OP, If you want to go to the research and shopping, you CAN find 16" wheels that will work. You may even find some with serviceable tires on them. Depends on how long Chevy/GMC stayed with 16's that have characteristics equivalent to your 16.5's. I think OP in the Lengthy Tread linked above, decided all that wasn't worth the trouble and sounded ready to stay with 16.5.
Do NOT Stock Up! Even with travel like you plan, most of us will not wear RV tires out. They will AGE Out first. There's DOT coding molded into tire sidewalls. One only one sidewall, there's a four-digit production date branded on the end of that coding string. WWYY, where WW is Week Produced and YY is Year Produced, so 0517 would be the fifth week (sometime around FEB) of this year. Always ask for, make that Insist On, Recent Production Dates.
Tires age out even unused. Dodge Van, single rear wheels, 800/16.5 tires. Came with five beautiful Goodyears that ran great for years. As they were wearing out, I found an unused one at Firestone. Mounted it with my identical unused spare and two new tires.
First, I did not get Half the Mileage on those New/Old tires that I did when the set was new.

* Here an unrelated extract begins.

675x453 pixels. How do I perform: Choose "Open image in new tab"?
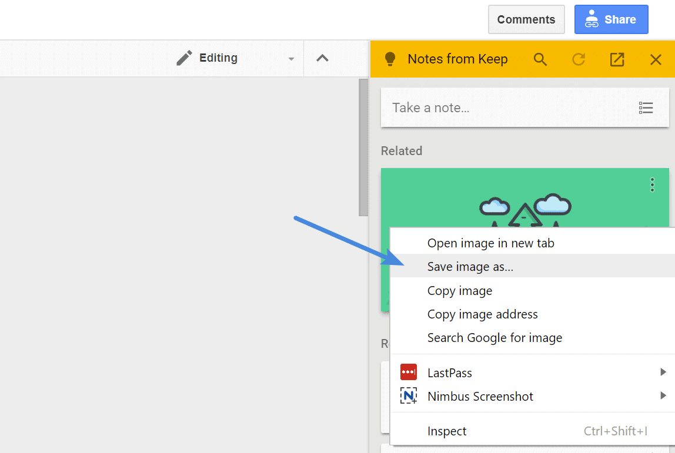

Second, I bought "take-off" tires for the other two. On CARS, they might come off because of the Look - Owner wants something with/without white letters, etc. On a Commercial tire, they probably come off because they were so out of round or out of balance the driver couldn't hold onto the steering wheel. At least that was what I found.
I replaced them all with a set of 875R16.5 and the change was wonderful! Never looked back.

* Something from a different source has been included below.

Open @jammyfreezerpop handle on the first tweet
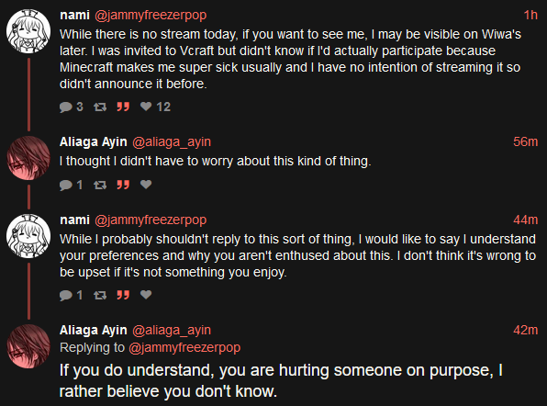This screenshot has width=547, height=406. coord(151,16)
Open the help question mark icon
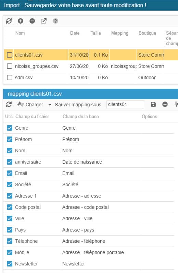This screenshot has height=273, width=178. coord(55,21)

Please find your door jamb label and reply with what it says about Tire Size, Type (hopefully Load Range or "Ply") and Axle Ratings for Front and Rear.
The 800 size is gone. What tire companies did was go to 875, which almost always replaces 800 without problems. They also quit offering Load Ranges C and D and offer only 875R16.5E.
In the Lengthy Thread, Capri Racer (barrystiretech in another site I linked) said the 875 should work with rims originally used for 800. Another OP was concerned about E tires rated at 80 PSI and the old rims are probably not. Your axle weights are not going to require more than the 65 that D tires could go to. Another mentioned that radials use a different bead area of the rim than old bias tires did. I personally never heard that, and I know I had no problems with radial on my truck that had been built in 1971 with bias tires.